This is good guidance and you make a lot of sense. Although I've always considered Business Plan writing to be tedious and the very thought of it makes my eyes glaze over - I know it really becomes a tool for efficiency and effectiveness.

I'll get started on it and look forward to your next "chapter".


----------



## etctees

It's amazing how many people will go into business without having solid answers to questions like the ones you have posed. Thanks a lot for your post, I'm sure many members that are up-and-coming will find it useful.


----------



## mtmob

I have a question and forgive my ignorance please help me understand how one would know what he or she would be making in the next three years?


----------



## spudlauncher

mtmob said:


> I have a question and forgive my ignorance please help me understand how one would know what he or she would be making in the next three years?


Thats actually a very good question. For the most part, these numbers are really estimates. There really is no way to predict the exact numbers - and if you could you'd have wall street on its knees.

Most companies hire financial analysis and advisors that can do these estimates for them. But say your on a tight budget or simply don't have time currently. You can run some estimates off you head, of course if you were to pay for a professional, your estimates would be more accurate.
For example, for your first year you would figure out how much you would need to start up your business. You would also factor in other costs, i.e. transportation, employees, legal fees etc.

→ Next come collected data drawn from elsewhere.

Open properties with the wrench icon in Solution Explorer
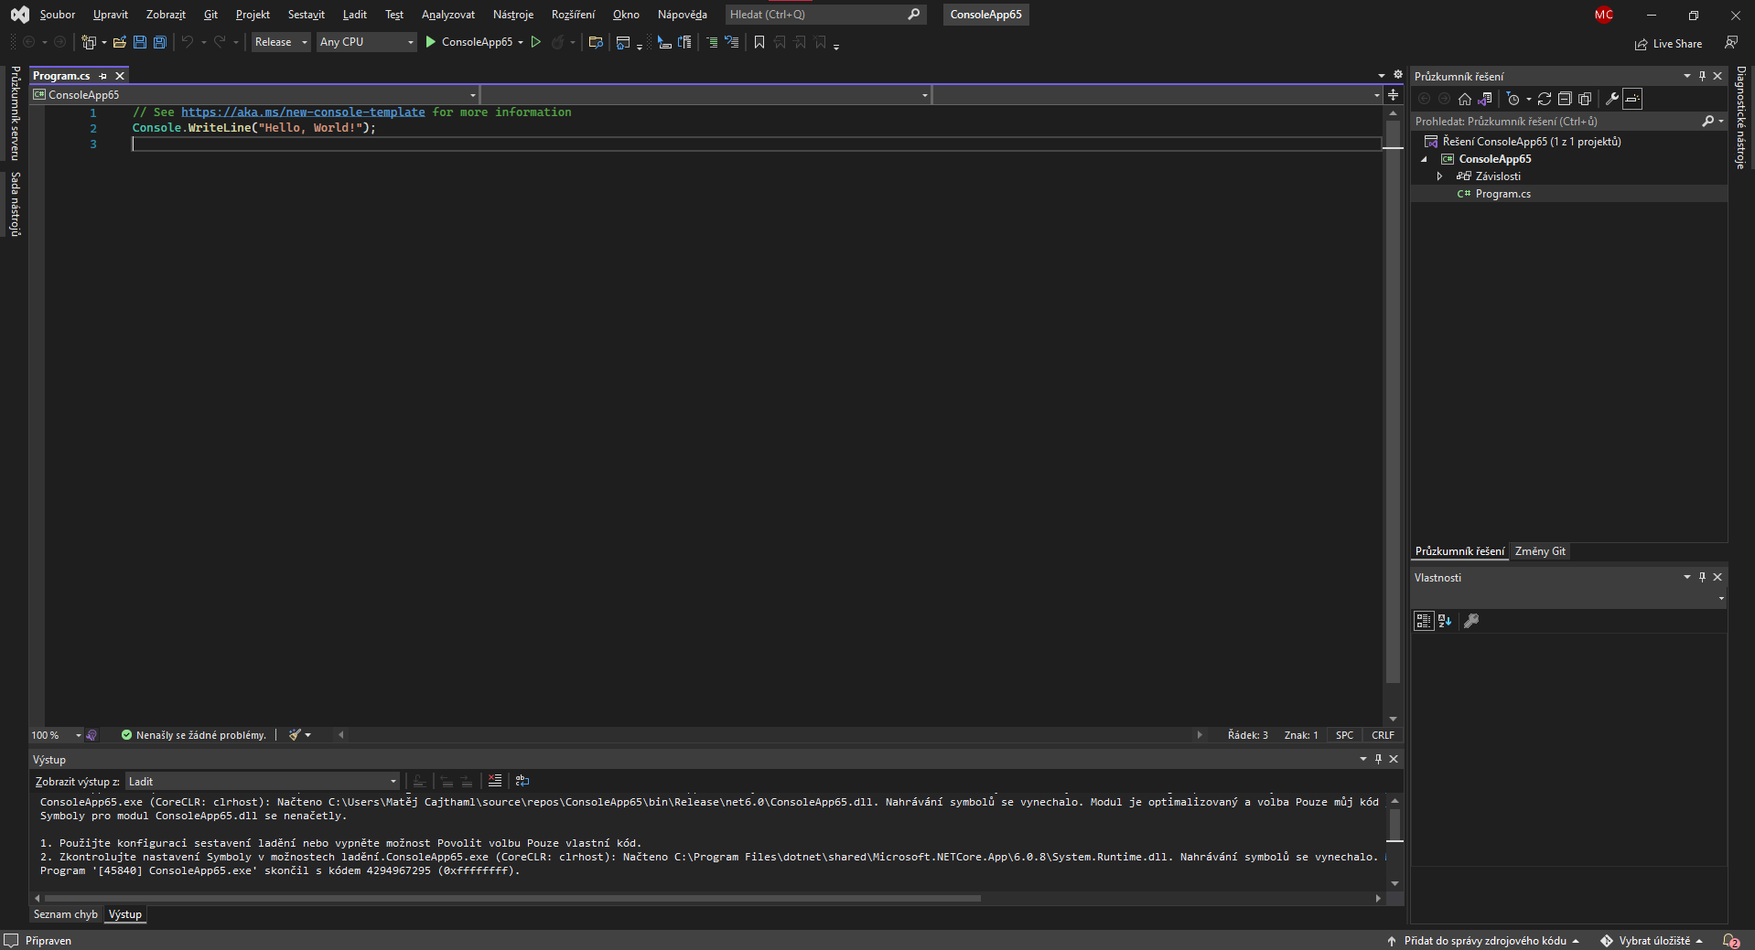Screen dimensions: 1755x950 click(1612, 99)
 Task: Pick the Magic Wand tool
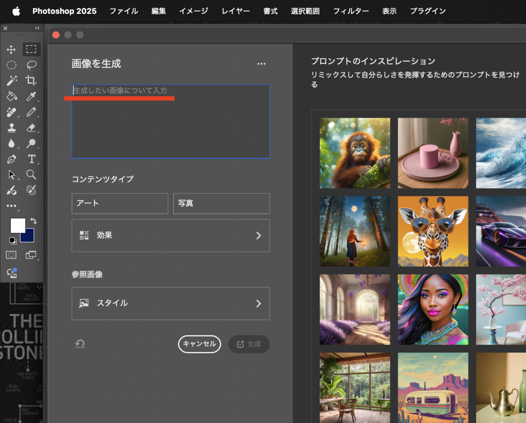(11, 80)
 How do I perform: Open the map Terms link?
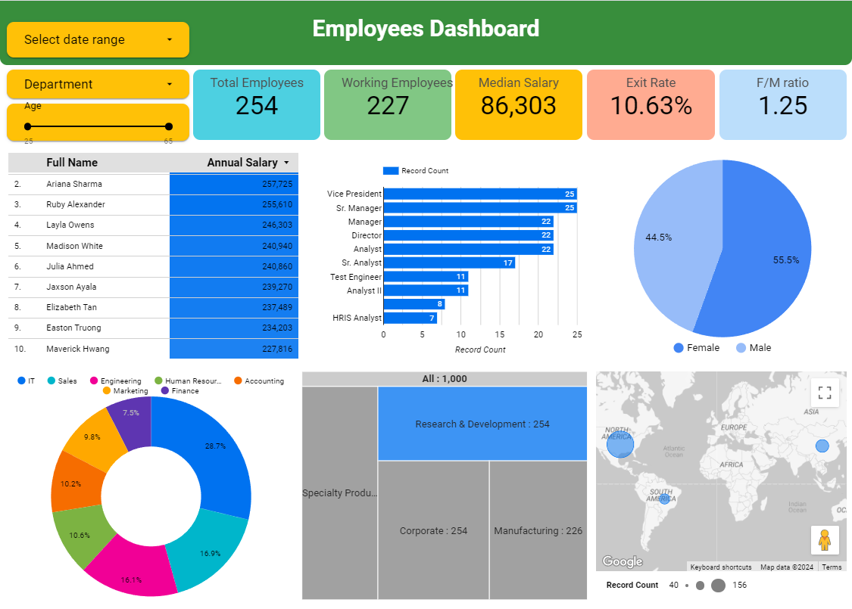[x=832, y=567]
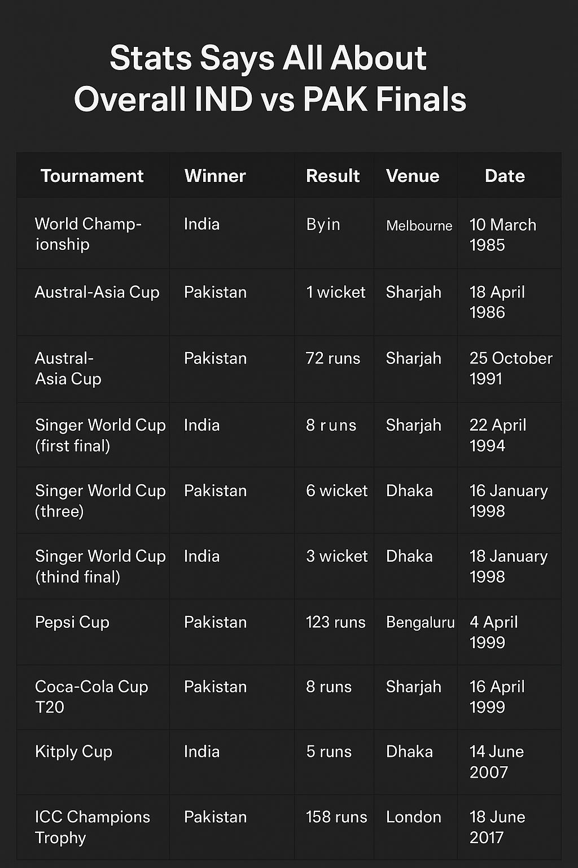Click the 10 March 1985 date cell

[502, 235]
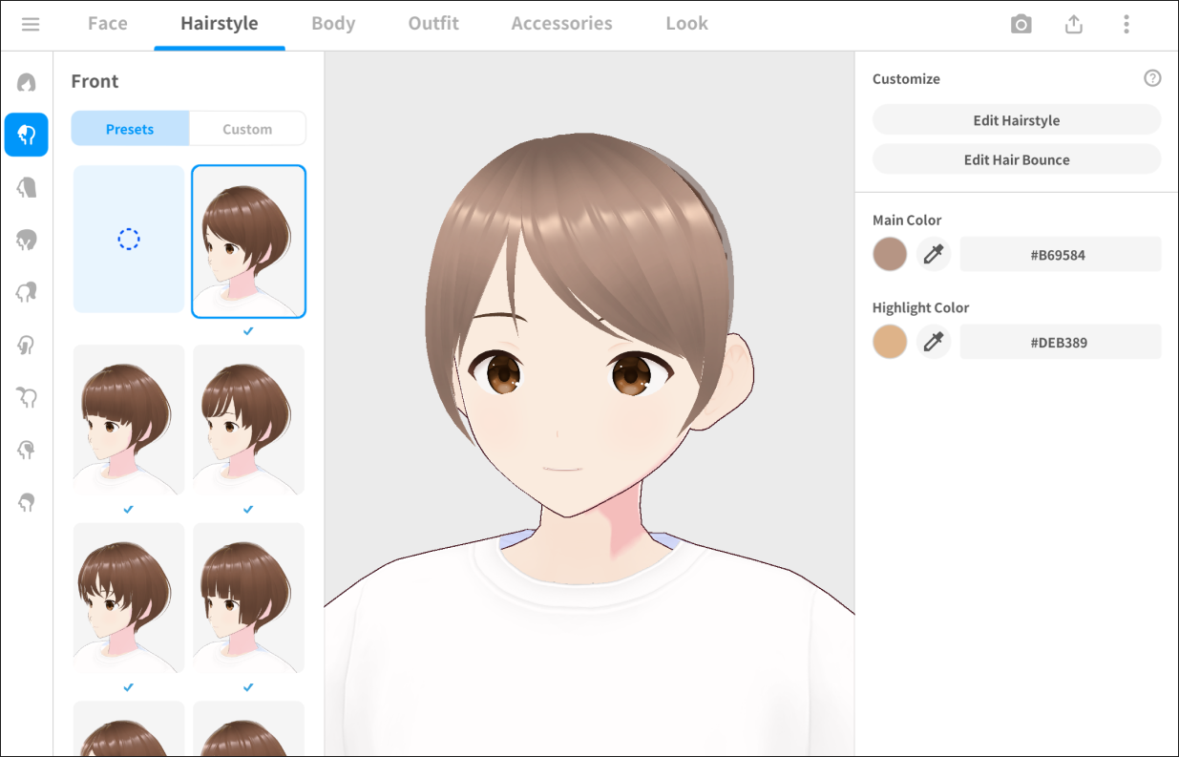Select the full hair set icon in sidebar
This screenshot has height=757, width=1179.
(x=27, y=83)
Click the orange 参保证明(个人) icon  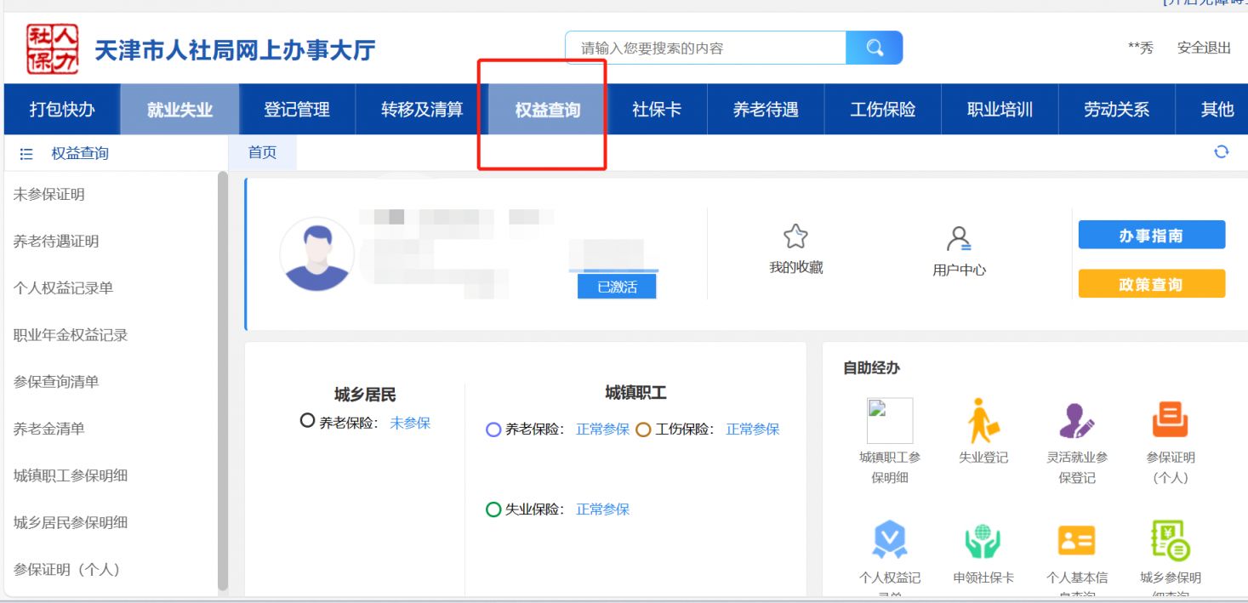pyautogui.click(x=1170, y=421)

now you would factor in your estimated sales as well and subtract your costs from your sales. That will give you some numbers for your profits. This is of course a very rough sketch of your finances, but if you only had 5 minutes to do this then that is what you would do roughly.


However, I STRONGLY encourage that you spend lots of time on that, since it is a key factor in determining a business that survives and one that dies. This also determines whether or not your budget will work, and how many sales you must make to break even and actually start profiting.


----------



## Peace2TheRest

If you want to run a solid business before you ever even go on to craft out your business plan, you should do a feasbility study. 
Where you take your ideas to the people that will purchase them, find out what they would be truly willing to pay for your good or service, find out what your demographic likes about your business idea, what it doesnt like, what you should change, what your real market is and what you really will sell. 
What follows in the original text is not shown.